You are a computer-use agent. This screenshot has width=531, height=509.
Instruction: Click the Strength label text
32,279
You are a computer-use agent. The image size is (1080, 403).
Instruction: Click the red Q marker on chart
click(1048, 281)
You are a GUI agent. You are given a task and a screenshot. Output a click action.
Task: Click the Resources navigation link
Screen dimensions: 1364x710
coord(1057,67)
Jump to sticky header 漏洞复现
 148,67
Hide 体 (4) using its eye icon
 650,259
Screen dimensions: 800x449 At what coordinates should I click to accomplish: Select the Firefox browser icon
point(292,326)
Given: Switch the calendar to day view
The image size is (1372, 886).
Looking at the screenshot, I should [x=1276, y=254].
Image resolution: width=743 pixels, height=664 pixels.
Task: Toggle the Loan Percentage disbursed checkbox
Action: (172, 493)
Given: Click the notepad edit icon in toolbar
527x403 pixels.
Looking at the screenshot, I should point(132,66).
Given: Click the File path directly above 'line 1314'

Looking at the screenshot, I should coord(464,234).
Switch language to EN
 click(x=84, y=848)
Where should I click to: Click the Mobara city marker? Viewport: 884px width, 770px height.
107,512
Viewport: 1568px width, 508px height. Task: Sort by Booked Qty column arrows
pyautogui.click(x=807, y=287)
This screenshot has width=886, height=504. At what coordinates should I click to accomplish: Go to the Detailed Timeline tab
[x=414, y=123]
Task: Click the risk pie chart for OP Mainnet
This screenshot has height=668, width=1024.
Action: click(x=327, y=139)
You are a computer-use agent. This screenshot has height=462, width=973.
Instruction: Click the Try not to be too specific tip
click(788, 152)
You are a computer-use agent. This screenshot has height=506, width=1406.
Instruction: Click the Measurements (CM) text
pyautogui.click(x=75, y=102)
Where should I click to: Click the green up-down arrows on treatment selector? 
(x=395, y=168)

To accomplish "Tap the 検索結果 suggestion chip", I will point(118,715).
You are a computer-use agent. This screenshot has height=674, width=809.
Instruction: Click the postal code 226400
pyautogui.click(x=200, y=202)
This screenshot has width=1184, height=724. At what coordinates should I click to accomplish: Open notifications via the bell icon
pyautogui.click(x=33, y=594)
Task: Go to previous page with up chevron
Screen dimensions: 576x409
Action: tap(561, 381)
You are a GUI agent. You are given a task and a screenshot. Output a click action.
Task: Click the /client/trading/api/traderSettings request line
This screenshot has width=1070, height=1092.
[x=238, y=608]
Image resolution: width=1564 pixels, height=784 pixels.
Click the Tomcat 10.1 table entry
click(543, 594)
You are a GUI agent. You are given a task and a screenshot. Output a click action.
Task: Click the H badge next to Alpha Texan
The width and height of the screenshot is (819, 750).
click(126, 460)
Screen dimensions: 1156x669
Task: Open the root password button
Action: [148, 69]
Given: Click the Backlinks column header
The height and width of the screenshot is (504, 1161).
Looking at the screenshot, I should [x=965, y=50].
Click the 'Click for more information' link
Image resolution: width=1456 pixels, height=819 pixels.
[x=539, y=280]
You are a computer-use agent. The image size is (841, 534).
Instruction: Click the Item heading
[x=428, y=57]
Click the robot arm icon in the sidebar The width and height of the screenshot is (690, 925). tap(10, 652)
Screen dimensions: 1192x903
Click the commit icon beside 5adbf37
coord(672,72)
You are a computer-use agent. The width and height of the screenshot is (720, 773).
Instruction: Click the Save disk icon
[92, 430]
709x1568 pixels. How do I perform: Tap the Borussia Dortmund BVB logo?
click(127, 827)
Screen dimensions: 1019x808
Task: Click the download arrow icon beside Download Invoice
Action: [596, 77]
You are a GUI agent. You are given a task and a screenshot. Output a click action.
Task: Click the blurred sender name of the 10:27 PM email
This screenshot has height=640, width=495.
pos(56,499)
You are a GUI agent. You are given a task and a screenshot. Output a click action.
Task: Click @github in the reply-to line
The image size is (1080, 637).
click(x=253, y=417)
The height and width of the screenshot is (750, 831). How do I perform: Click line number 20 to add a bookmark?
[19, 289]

• Aim of the task:
How many lines of the data contain "computer"? Work it out and give only the number.

• Exercise result:
7